Europe's biggest markets gained more than half a percent, helped by deal-making in the pharmaceutical sector and easing anxiety about the fallout from problems at Portugal's biggest listed bank.
"There's a bit of a snap-back from the Portugal hiccup," said Philip Orlando, chief equity market strategist at Federated Investors in New York. "And investors are starting to rethink what kind of earnings season we're going to have," he said.
MSCI's all-country world equity index rose 0.61 percent, while the FTSEurofirst 300 index of top European shares closed up 0.84 percent at 1,363.49.
The Dow Jones industrial average closed up 111.61 points, or 0.66 percent, to 17,055.42. The S&P 500 gained 9.53 points, or 0.48 percent, to 1,977.1 and the Nasdaq Composite added 24.929 points, or 0.56 percent, to 4,440.419.
The dollar drifted around the unchanged mark against most major currencies but edged higher against the Japanese yen as investors awaited congressional testimony on Tuesday by Federal Reserve Chair Janet Yellen on U.S. monetary policy. The dollar was up 0.18 percent against the yen at 101.54, while the euro rose 0.07 percent to $1.3617. The dollar index traded near break-even at 80.184.
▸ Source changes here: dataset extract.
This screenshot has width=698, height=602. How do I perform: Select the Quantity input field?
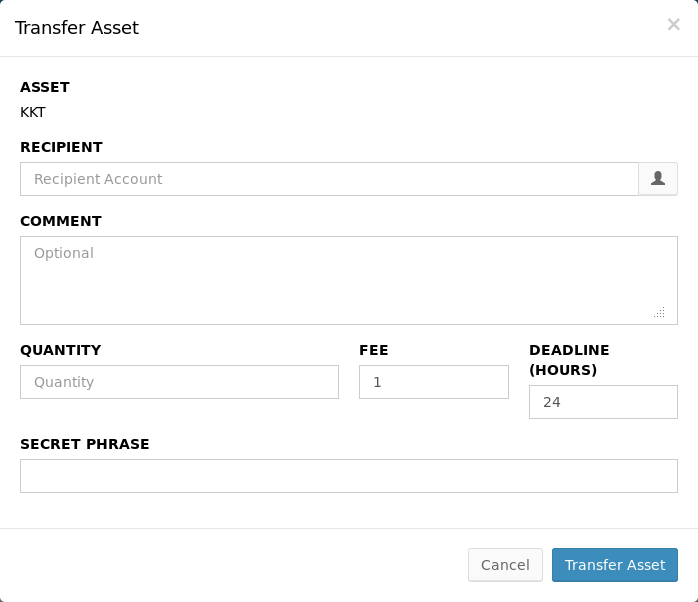click(x=179, y=382)
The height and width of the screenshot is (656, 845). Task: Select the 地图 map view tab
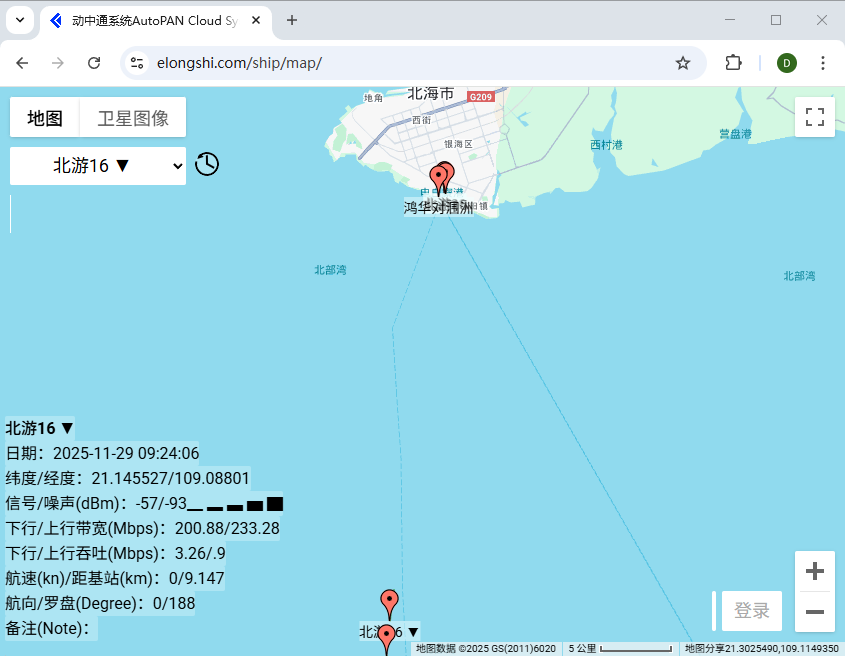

U.S. Treasuries prices slipped on expectations Yellen could take a less accommodative stance on interest rates in her congressional testimony on Tuesday.
Benchmark 10-year U.S. Treasury notes were last down 7/32 in price to yield 2.5468 percent.
Brent crude oil steadied around $107 a barrel, close to its lowest in three months after weeks of sharp falls on signs of improving supply from key producers and weak demand in some consuming centers.
Brent crude settled 32 cents higher at $106.98. U.S. crude futures rose 8 cents to settle at $100.91 a barrel.